Render the lines from the one containing "Given: Expand the chevron next to 模块名称" through the end of the items as a JSON list of strings, one string per line, omitting any blank lines.

** start PROVIDED INFORMATION **

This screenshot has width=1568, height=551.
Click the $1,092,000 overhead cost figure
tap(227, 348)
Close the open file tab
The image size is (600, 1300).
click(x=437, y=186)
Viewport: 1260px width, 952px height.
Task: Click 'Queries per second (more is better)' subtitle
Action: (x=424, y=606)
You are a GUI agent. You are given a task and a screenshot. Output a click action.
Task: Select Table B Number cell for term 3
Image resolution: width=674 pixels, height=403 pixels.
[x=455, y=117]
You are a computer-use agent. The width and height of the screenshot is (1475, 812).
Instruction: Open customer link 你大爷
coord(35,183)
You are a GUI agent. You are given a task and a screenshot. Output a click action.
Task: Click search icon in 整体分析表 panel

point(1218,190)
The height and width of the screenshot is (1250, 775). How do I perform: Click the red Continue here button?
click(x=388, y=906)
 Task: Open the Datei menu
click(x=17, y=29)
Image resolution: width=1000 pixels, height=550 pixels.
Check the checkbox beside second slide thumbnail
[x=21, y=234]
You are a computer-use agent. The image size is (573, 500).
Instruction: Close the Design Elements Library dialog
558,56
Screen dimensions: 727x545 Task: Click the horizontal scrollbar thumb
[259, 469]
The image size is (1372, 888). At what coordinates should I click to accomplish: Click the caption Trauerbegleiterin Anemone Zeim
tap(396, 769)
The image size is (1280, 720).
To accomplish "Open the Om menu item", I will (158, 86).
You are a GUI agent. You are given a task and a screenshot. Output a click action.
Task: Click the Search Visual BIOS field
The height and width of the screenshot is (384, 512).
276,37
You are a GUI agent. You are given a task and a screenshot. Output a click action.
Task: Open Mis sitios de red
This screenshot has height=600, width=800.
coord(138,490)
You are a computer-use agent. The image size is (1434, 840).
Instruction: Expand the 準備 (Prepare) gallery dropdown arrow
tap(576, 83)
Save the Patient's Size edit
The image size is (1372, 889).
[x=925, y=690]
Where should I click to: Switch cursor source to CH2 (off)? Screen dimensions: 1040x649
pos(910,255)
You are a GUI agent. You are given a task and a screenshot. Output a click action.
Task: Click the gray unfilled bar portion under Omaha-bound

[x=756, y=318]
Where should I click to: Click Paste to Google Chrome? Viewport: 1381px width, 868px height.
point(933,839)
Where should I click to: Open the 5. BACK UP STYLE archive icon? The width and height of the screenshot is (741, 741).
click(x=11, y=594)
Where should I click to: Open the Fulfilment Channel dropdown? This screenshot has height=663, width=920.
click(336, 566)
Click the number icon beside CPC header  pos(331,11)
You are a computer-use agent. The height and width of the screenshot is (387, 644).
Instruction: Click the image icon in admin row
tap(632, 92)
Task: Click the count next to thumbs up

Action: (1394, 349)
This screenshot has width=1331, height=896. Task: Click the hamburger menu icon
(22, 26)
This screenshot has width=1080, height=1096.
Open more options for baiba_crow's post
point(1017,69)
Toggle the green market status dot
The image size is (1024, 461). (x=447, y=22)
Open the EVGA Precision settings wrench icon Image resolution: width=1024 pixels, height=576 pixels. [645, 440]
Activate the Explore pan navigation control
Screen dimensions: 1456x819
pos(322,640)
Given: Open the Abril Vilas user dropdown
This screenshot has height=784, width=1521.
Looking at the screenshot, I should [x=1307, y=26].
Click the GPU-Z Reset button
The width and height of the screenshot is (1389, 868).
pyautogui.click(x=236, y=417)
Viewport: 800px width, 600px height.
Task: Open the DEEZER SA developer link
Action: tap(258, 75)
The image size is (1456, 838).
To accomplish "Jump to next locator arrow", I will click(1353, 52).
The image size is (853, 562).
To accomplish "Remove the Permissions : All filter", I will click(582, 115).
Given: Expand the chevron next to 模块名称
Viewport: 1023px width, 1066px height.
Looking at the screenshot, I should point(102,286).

** end PROVIDED INFORMATION **

PROBLEM SOLUTION:
[
  "Given: Expand the chevron next to 模块名称",
  "Viewport: 1023px width, 1066px height.",
  "Looking at the screenshot, I should point(102,286)."
]